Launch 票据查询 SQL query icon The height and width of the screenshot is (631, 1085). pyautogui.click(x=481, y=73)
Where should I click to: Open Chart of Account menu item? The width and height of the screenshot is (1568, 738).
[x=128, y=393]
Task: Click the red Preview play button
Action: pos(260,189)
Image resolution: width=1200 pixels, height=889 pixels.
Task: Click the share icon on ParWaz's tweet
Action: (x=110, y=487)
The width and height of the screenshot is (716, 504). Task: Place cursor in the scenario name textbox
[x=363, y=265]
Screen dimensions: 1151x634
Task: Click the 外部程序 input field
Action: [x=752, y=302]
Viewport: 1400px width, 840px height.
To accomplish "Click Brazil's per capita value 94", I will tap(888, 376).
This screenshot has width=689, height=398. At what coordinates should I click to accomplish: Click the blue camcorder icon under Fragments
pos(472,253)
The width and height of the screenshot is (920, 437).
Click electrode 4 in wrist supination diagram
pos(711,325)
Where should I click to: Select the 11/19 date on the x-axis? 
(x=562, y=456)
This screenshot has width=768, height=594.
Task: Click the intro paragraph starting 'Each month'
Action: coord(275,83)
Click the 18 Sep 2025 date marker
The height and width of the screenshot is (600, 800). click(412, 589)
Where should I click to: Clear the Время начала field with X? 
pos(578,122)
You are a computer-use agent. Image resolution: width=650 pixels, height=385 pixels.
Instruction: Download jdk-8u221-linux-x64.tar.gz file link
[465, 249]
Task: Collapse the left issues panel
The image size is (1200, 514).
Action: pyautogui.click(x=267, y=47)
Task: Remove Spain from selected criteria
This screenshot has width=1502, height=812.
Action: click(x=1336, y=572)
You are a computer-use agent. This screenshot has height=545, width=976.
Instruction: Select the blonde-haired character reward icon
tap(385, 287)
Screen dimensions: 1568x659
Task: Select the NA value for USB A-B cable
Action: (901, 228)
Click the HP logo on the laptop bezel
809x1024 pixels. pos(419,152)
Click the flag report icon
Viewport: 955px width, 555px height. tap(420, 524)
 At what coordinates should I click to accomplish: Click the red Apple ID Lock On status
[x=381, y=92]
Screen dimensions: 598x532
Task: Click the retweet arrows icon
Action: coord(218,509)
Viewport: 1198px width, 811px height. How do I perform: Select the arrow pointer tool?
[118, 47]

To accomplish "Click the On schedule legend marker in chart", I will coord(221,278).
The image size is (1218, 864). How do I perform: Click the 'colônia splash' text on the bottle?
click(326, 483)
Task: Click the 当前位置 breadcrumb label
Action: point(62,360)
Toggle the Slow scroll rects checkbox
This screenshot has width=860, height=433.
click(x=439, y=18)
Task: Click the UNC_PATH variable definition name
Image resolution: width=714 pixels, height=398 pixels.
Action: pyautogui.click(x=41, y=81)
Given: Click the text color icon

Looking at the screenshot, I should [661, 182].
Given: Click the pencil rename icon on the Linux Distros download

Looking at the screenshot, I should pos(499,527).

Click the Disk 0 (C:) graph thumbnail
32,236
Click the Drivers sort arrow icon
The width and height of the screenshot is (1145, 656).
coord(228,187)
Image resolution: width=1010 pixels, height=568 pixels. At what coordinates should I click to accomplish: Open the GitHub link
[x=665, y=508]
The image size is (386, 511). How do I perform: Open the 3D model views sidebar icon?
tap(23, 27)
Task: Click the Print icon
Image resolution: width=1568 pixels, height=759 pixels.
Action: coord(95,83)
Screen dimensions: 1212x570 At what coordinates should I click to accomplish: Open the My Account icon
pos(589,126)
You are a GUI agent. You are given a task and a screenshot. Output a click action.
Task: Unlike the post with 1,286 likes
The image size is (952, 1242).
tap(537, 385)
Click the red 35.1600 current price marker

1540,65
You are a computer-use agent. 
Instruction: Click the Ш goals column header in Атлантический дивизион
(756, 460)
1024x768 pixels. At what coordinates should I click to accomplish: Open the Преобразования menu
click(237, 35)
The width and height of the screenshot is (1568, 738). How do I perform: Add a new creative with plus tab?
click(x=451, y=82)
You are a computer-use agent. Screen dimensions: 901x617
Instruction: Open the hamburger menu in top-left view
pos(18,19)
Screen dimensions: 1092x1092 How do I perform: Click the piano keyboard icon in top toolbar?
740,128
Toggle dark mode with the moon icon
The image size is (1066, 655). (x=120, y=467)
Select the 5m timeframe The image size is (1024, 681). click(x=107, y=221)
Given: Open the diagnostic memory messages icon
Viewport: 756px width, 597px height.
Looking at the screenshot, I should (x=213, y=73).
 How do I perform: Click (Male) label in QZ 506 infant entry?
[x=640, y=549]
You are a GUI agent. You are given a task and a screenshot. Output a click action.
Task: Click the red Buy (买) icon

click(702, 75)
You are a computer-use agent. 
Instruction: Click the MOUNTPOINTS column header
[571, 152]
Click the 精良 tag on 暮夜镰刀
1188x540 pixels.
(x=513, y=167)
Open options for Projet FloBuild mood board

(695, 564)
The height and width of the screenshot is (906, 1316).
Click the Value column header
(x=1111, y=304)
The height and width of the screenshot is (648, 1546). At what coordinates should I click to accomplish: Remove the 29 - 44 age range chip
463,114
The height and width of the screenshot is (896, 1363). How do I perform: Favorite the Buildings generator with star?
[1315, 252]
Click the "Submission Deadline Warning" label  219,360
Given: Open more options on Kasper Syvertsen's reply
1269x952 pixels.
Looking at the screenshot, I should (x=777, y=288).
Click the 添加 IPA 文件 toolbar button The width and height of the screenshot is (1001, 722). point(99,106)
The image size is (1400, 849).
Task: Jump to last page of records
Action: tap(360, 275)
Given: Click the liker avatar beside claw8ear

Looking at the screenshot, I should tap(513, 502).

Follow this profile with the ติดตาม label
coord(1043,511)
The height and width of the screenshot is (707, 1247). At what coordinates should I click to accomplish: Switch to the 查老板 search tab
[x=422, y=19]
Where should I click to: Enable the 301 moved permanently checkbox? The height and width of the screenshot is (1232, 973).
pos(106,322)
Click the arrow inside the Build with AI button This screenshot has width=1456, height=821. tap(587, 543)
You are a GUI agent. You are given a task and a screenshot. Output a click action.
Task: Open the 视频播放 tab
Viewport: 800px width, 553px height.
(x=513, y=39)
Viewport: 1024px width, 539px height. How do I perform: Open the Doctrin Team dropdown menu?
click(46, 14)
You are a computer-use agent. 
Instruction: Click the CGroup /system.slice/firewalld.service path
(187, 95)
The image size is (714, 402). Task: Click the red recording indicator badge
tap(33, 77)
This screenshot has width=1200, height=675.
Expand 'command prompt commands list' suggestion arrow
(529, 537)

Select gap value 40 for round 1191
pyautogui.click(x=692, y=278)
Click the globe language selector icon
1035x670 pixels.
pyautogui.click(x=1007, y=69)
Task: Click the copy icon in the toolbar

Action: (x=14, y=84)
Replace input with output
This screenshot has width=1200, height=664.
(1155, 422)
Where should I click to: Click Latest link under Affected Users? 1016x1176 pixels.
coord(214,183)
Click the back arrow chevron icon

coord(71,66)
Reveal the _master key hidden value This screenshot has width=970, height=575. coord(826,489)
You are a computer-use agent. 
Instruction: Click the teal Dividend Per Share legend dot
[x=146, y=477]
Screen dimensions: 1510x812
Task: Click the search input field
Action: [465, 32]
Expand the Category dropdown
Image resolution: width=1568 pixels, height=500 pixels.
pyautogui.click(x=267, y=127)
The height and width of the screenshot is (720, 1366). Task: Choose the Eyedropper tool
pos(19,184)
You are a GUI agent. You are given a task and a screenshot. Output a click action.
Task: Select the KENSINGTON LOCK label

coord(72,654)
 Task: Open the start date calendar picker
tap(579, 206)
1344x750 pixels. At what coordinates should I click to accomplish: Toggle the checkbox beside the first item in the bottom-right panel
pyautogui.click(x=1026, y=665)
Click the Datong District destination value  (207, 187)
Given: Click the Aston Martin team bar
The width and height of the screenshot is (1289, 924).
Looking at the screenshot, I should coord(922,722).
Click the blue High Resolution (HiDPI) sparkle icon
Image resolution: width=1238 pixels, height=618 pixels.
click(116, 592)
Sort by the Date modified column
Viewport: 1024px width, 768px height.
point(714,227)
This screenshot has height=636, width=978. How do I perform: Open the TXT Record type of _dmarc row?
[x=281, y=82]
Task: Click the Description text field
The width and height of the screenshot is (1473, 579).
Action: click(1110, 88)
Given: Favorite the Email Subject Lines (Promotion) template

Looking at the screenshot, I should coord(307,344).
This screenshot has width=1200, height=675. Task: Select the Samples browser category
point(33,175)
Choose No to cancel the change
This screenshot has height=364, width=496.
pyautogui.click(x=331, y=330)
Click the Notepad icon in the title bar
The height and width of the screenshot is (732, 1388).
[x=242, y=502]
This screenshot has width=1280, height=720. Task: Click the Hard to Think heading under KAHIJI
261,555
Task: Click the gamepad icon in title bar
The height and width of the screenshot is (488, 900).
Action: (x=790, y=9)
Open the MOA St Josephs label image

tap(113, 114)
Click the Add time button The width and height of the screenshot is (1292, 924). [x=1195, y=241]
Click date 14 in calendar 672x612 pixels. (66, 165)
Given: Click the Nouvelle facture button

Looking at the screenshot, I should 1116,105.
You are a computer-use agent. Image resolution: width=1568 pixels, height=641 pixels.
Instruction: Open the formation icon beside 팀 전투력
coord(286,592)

* WHAT YOU SHOULD DO
In how many lines of the data does the string "will" occur? Answer with the number and nothing else.

* REPLY TO THE EXERCISE
2